Central to each annual hours agreement is that the period of time within which fulltime employees must work their contractual hours is defined over a whole year. All normal working hours contracts can be converted to annual hours; for example, an average 38-hour week becomes 1,732 annual hours, assuming five weeks’ holiday entitlement. The principal advantage of annual hours in manufacturing sectors, which need to maximise the utilisation of expensive assets, comes from the ability to separate employee working time from the operating hours of the plant and equipment. Thus we have seen the growth of five-crew systems, in particular in the continuous process industries. Such systems are capable of delivering 168 hours of production a week by rotating five crews. In 365 days there are 8,760 hours to be covered, requiring 1,752 annual hours from each shift crew, averaging just over 38 hours for 46 weeks. All holidays can be rostered into ‘off’ weeks, and 50 or more weeks of production can be planned in any one year without resorting to overtime. Further variations can be incorporated to deal with fluctuating levels of seasonal demand.

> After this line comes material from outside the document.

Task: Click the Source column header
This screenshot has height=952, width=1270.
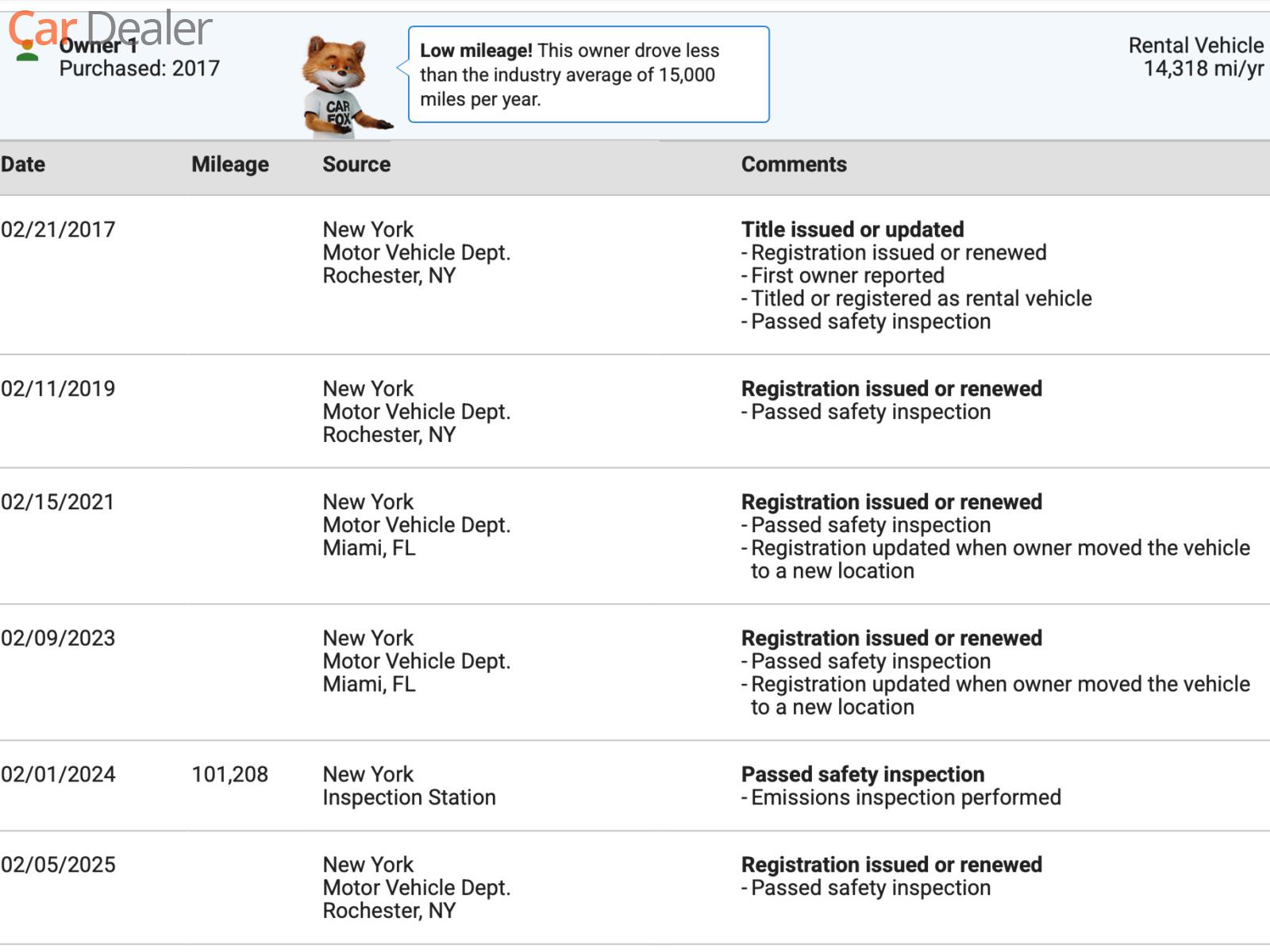Action: tap(356, 164)
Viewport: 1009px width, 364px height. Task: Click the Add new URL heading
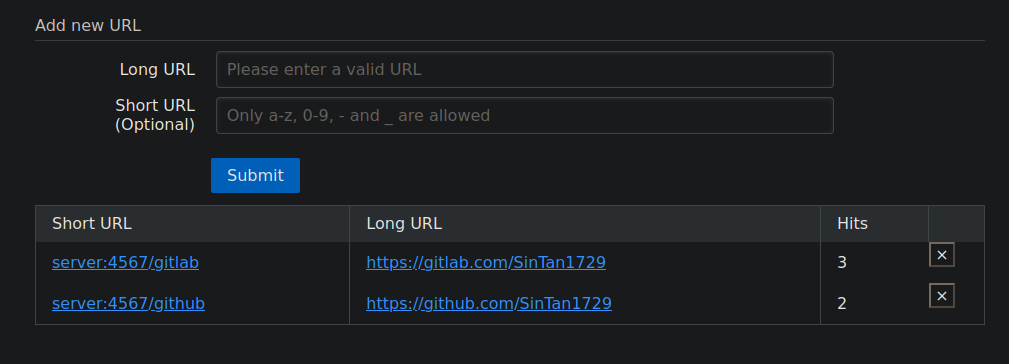coord(88,26)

The move to annual hours is an important step for a company to take and should not be undertaken without careful consideration and planning. Managers need to be aware of all the consequences. The tangible savings include all those things that are not only measurable but capable of being measured before the scheme is put in. Some savings, such as reduced absenteeism, are quantifiable only after the scheme has been running and therefore cannot be counted as part of the cost justification. A less tangible issue for both parties is the distance that is introduced between employer and employee, who becomes less a part of the business and more like a subcontractor. Another problem can be the carrying forward of assumptions from the previous working regime to the new. One agreement is being superseded by another and, as every industrial relations practitioner knows, anything that happened before, which is not specifically excluded from a new agreement, then becomes a precedent.
3.3. Zero hours
A zero-hours contract is one in which individuals are effectively employed on a casual basis and are not guaranteed any hours of work at all. Instead they are called in as and when there is a need. This has long been the practice in some areas of employment, such as nursing agencies and the acting profession, but it has recently been used to some extent in other areas, such as retailing, to deal with emergencies or unforeseen circumstances. Such contracts allow employers to cope with unpredictable patterns of business, but they make life rather more unpredictable for the individuals involved. The lack of security associated with such arrangements makes them an unattractive prospect for many.